(Collected data entries)
◆ ◆ ◆ ◆ ◆

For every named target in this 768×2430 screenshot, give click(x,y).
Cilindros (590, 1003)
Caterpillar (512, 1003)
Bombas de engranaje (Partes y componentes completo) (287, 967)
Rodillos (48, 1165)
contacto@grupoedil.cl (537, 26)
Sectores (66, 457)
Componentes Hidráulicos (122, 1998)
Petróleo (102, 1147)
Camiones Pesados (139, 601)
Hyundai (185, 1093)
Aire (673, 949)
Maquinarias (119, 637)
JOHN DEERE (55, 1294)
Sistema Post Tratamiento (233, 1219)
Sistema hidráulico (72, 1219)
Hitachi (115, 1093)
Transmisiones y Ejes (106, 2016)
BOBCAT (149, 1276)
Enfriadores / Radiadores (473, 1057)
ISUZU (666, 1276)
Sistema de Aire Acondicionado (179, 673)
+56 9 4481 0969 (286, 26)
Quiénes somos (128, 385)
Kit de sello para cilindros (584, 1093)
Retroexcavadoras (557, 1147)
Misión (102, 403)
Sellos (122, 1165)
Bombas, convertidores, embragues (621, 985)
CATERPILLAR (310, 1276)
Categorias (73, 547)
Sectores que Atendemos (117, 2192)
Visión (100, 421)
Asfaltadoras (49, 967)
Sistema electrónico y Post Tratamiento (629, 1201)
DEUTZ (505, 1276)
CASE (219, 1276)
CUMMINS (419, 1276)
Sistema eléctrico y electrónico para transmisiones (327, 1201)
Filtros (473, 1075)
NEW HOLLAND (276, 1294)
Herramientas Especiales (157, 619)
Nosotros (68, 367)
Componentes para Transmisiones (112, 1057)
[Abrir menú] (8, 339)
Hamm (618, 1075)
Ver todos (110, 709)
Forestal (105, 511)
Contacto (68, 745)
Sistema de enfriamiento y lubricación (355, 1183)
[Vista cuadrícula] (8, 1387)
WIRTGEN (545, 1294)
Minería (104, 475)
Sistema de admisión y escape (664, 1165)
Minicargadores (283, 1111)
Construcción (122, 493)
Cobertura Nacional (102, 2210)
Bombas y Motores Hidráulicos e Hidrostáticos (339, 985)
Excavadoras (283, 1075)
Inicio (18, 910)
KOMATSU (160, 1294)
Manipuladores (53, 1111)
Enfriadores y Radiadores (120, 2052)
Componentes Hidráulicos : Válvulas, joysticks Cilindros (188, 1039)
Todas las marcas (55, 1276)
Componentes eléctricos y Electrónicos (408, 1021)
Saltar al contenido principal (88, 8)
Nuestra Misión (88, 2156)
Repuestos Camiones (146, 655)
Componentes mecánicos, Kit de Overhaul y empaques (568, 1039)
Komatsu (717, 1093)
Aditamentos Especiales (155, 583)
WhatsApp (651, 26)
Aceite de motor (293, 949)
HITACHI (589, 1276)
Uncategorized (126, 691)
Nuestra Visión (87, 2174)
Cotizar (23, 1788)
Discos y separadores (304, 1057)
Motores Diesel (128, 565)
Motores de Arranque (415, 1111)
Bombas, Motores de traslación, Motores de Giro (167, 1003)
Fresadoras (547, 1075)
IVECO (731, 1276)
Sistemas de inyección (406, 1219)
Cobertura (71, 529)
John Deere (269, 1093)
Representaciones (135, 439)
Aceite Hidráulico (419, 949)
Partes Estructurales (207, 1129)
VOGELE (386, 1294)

◆ ◆ ◆ ◆ ◆

— What you should do —
Return every line of the records in which the word "Bombas" is found.

— Output of the task —
Bombas de engranaje (Partes y componentes completo) (287, 967)
Bombas, convertidores, embragues (621, 985)
Bombas y Motores Hidráulicos e Hidrostáticos (339, 985)
Bombas, Motores de traslación, Motores de Giro (167, 1003)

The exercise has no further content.